I have discussed this passage in detail only to have the opportunity of commenting on the highly interesting closing line of the terzina, “al primo fallo scritto di Ginevra.” These words are clearly a definition of the crucial chapter of the Lancelot romance; i.e., of the scene ending with the first kiss of the two lovers. The presence of the adjective primo may, in our context, throw some light on one of the most famous lines of Inferno, v, which is precisely “quel giorno più non vi leggemmo avante”: and make perhaps more valid my interpretation of that line. Even more significant is Dante's description of the romance itself as a fallo scritto, as a “sin written down,” exactly because such a description sounds like an explicit replica of the moral judgment about romantic literature which this canto states implicitly, and which Francesca herself sums up in the words: “Galeotto fu il libro chi lo scrisse.”

Note 20 in page 352 The passage quoted from De Vulgari Eloquio may be found in i, x, 2. The double meaning of ambages is discussed by Pio Rajna, who prefers interpreting that word in its figurative, rather than in its literal sense. This term's equivocal significance seems to anticipate Petrarch's pun on erranli (“wandering” and “erring”), discussed elsewhere in this essay.

Note 21 in page 353 This passage, as well as the following ones, is quoted from the most important of all Francesco de Sanctis' Dante essays, and is given as translated by me. De Sanctis originally published that essay in 1869, under the title Francesco, da Rimini secondo i critici e seconda Parte. The essay was later included in the collection of his Saggi Critici.

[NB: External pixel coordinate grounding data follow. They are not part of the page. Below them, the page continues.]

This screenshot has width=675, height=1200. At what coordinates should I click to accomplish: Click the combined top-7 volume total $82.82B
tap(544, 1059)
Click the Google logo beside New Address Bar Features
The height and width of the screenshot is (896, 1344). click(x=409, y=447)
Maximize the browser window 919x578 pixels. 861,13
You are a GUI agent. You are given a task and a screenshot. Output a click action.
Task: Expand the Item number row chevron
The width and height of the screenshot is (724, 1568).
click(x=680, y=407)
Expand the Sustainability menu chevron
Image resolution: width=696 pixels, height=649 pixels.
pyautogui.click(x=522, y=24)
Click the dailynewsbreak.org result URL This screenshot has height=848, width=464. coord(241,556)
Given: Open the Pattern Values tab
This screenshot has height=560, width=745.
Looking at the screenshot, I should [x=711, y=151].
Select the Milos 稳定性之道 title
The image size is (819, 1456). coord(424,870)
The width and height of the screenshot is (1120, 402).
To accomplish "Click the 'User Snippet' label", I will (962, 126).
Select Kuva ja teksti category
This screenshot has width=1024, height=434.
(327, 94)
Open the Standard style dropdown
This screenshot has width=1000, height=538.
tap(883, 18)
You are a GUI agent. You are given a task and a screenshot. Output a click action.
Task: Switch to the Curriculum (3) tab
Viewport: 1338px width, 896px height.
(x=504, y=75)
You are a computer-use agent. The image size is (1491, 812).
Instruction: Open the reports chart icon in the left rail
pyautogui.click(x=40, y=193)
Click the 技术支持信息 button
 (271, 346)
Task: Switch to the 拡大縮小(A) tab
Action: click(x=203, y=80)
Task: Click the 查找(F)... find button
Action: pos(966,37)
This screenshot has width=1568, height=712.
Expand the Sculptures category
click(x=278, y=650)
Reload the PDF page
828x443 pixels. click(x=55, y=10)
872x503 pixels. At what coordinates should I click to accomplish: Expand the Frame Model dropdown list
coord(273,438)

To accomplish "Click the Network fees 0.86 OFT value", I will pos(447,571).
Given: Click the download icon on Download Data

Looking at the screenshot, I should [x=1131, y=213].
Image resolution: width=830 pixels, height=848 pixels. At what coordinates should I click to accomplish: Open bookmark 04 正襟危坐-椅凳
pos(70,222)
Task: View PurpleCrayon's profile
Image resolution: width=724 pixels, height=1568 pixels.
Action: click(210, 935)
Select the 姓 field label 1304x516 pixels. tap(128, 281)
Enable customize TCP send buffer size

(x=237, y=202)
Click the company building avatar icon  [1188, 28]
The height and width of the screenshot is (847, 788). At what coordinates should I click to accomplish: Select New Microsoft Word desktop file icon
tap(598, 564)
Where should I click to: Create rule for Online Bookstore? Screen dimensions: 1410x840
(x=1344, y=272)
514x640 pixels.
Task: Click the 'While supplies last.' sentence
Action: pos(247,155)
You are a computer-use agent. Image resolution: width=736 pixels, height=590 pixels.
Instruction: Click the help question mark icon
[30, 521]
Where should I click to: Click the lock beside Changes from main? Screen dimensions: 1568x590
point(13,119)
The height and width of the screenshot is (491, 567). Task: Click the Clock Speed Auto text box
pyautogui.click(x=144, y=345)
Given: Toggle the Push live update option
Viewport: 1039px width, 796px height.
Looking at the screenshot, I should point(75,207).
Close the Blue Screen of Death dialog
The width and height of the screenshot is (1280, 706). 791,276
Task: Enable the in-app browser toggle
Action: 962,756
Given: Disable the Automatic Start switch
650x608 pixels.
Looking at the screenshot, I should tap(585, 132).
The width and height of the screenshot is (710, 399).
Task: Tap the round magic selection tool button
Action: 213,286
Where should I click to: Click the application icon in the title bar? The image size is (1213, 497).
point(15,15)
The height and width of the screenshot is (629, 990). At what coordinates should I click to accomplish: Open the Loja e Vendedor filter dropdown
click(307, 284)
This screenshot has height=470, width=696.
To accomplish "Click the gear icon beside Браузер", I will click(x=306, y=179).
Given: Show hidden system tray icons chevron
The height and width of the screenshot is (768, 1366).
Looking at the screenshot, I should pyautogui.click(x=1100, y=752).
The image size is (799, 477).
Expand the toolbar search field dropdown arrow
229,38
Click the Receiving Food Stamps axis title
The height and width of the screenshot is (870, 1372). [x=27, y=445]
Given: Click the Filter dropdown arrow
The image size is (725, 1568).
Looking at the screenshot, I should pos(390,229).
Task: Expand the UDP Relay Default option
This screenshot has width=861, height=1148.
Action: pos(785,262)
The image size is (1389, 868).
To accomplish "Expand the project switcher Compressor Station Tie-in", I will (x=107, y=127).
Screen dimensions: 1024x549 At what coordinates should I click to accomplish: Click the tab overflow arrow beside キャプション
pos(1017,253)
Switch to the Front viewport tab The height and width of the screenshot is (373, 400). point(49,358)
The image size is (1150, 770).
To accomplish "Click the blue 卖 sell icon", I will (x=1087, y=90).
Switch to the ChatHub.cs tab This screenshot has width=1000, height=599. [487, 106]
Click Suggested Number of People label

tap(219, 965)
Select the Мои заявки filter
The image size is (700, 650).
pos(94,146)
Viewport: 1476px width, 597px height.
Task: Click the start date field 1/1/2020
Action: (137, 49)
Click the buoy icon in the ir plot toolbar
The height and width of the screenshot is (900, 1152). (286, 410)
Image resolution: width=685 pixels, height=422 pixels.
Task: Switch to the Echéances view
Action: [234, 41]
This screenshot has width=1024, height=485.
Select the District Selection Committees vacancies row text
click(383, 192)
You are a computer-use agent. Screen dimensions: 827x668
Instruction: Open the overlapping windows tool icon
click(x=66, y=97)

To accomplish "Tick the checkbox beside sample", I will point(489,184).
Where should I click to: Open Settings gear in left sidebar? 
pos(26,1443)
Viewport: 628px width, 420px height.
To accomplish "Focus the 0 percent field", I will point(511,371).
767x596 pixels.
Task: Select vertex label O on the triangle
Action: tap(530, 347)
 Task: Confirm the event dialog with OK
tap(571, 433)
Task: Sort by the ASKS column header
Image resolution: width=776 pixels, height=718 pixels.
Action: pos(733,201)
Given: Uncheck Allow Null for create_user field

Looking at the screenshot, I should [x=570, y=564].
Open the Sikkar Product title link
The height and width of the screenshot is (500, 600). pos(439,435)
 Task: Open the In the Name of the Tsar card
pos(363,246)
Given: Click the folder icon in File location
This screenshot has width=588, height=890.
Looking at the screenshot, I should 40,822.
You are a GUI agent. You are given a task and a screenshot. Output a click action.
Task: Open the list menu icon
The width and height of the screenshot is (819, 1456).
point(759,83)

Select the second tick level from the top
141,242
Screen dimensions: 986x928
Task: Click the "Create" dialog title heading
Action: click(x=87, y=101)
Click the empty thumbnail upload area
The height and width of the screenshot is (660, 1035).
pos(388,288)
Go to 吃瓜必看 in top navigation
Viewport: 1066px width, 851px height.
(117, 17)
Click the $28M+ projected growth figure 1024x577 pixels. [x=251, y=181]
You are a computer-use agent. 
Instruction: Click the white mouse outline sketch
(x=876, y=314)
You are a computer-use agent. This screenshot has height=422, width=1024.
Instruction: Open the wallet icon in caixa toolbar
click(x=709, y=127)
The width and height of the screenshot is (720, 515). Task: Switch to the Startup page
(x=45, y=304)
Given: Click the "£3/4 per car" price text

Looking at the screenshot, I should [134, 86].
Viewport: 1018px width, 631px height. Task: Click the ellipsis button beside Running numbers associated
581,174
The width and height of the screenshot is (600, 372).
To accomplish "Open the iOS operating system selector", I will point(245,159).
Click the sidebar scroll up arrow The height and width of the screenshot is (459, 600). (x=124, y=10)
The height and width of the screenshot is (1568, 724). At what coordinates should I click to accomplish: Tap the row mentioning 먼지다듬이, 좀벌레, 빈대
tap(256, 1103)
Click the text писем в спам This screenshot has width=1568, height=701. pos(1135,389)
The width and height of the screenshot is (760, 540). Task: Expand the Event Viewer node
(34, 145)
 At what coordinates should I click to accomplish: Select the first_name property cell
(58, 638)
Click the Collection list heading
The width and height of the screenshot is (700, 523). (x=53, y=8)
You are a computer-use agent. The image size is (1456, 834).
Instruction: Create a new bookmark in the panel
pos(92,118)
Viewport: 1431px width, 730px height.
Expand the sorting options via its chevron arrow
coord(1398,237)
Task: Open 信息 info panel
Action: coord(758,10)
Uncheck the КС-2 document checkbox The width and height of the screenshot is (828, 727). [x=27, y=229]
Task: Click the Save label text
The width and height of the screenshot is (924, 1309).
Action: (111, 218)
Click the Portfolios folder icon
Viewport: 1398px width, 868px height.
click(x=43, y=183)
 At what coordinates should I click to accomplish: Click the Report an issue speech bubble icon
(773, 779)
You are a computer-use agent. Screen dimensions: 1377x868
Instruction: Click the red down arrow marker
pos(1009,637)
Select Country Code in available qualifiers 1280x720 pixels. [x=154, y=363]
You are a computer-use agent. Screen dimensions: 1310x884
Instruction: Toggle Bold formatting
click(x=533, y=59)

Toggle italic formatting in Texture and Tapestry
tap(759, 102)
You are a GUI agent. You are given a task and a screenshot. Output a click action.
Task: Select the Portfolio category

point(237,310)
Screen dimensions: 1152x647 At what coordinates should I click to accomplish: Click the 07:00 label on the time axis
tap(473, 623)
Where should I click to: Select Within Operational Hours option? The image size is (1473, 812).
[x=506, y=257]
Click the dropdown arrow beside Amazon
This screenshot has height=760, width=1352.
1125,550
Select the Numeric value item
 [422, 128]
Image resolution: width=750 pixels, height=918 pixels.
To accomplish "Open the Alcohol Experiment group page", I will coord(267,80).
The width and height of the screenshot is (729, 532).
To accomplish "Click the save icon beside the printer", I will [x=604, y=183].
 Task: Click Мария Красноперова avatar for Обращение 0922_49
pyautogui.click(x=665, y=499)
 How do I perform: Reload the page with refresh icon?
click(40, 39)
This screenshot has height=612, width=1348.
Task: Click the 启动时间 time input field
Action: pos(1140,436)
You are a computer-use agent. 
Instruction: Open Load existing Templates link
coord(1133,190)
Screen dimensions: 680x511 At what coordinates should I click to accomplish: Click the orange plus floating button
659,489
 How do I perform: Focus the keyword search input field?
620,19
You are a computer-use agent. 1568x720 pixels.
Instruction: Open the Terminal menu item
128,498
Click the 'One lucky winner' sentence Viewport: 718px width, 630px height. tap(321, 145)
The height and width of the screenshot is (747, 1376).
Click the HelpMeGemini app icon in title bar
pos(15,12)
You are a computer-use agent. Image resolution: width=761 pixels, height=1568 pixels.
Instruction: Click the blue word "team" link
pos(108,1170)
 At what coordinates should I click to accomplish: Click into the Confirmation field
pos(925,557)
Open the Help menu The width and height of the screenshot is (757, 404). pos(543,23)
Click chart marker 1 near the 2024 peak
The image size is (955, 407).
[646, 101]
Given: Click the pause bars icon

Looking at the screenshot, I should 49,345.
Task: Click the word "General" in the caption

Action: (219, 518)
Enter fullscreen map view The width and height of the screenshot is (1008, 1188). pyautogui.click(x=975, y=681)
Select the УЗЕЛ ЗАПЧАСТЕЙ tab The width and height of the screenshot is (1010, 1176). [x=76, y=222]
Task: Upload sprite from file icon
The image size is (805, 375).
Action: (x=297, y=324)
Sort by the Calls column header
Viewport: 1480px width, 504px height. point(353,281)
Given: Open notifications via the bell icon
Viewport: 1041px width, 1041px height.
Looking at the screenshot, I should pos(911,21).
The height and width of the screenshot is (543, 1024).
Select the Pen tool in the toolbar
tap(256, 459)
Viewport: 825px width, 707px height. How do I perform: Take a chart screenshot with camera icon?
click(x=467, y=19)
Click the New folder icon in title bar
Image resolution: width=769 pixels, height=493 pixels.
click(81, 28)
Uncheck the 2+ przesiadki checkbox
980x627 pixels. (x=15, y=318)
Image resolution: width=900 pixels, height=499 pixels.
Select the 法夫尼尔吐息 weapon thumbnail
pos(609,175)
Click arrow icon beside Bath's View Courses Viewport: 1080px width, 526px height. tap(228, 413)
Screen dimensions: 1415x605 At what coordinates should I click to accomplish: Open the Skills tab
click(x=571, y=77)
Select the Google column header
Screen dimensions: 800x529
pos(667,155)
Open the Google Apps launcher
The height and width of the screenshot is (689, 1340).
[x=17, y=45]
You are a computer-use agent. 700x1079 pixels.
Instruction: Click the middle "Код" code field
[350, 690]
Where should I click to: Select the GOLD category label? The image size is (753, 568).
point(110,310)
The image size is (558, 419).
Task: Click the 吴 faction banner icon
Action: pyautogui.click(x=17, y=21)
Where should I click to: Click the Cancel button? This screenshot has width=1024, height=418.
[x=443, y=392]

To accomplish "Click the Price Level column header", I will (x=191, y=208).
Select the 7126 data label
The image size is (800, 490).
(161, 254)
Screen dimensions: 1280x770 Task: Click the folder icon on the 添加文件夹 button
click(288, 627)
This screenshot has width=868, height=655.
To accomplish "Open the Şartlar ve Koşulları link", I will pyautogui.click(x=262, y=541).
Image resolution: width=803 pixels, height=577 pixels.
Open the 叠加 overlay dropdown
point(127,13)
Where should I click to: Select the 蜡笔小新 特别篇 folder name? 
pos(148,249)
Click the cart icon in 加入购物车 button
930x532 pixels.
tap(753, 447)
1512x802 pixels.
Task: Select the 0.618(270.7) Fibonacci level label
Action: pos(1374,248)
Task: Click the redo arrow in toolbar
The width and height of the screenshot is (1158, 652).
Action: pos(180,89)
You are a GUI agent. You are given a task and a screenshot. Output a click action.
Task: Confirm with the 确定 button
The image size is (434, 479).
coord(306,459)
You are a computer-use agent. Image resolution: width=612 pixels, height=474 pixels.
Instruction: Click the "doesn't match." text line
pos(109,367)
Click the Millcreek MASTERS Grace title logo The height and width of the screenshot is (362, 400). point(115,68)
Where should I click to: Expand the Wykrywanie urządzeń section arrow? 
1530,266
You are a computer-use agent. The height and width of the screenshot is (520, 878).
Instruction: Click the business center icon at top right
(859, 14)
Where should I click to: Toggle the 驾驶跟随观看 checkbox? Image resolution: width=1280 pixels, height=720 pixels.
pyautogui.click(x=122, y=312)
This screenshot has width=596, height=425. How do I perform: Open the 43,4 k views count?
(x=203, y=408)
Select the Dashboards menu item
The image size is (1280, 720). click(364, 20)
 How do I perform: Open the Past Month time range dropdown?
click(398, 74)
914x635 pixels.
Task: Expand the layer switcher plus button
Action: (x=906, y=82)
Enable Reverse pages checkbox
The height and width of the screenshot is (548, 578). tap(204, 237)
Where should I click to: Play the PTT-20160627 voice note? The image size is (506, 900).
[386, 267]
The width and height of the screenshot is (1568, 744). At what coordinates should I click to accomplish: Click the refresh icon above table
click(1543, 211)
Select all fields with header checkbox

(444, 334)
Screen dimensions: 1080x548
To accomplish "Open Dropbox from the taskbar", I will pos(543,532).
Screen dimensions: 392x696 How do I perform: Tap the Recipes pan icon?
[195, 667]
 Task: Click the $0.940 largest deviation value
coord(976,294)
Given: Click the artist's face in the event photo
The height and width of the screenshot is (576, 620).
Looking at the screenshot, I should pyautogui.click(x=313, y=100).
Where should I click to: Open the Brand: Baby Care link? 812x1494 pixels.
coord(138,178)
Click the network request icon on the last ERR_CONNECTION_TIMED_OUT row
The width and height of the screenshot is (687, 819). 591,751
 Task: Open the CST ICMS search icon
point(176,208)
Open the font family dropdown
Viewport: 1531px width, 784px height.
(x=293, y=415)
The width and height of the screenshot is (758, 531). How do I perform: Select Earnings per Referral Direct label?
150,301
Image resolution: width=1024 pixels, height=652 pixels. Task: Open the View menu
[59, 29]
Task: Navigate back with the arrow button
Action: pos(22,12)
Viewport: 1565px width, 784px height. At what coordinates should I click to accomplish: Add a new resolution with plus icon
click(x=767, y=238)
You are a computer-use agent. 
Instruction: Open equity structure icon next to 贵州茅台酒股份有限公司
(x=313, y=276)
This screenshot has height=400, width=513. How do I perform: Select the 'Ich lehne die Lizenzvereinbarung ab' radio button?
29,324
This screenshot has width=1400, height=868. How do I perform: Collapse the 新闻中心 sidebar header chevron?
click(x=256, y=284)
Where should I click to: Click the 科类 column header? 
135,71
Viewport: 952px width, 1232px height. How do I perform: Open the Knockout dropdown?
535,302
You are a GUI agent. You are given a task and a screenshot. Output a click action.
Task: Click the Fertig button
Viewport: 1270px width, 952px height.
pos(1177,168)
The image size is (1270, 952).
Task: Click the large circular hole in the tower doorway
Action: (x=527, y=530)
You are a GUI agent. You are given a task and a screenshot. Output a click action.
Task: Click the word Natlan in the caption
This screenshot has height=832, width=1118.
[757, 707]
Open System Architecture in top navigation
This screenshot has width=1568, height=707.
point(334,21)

The text used here is the one reprinted in the 1952 Laterza edition of Saggi Critici (vii, 240–256). Though disagreeing with de Sanctis' view, I still feel that his critique of the Paolo and Francesca episode is a masterpiece. Anything the great critic had to say about the Commedia, even beyond the famous pages in his Storia delta Letteratura Italiana, is worth rereading. Such a task can now be easily done, since the Einaudi edition of the Opere di Francesco de Sanctis, made under the direction of Carlo Muscetta, has just devoted its 5th volume (Turin, 1955) to the Lezioni e Saggi su Dante.

Note 22 in page 356 Pt. i, Ch. xi (as translated by Constance Garnett).

Note 23 in page 356 In the “Commiato,” or “Farewell Song,” which precedes the play.

Note 24 in page 358 In his Reflections sur le Roman, passim.

Note 25 in page 358 Nuovi Studii Danteschi, ii (Milan, 1907), 531.

Note 26 in page 358 This concept was first used by Erich Heller, in his article “Goethe on the Avoidance of Tragedy” in The Disinherited Mind: Essays in Modem German Literature (Philadelphia, 1952).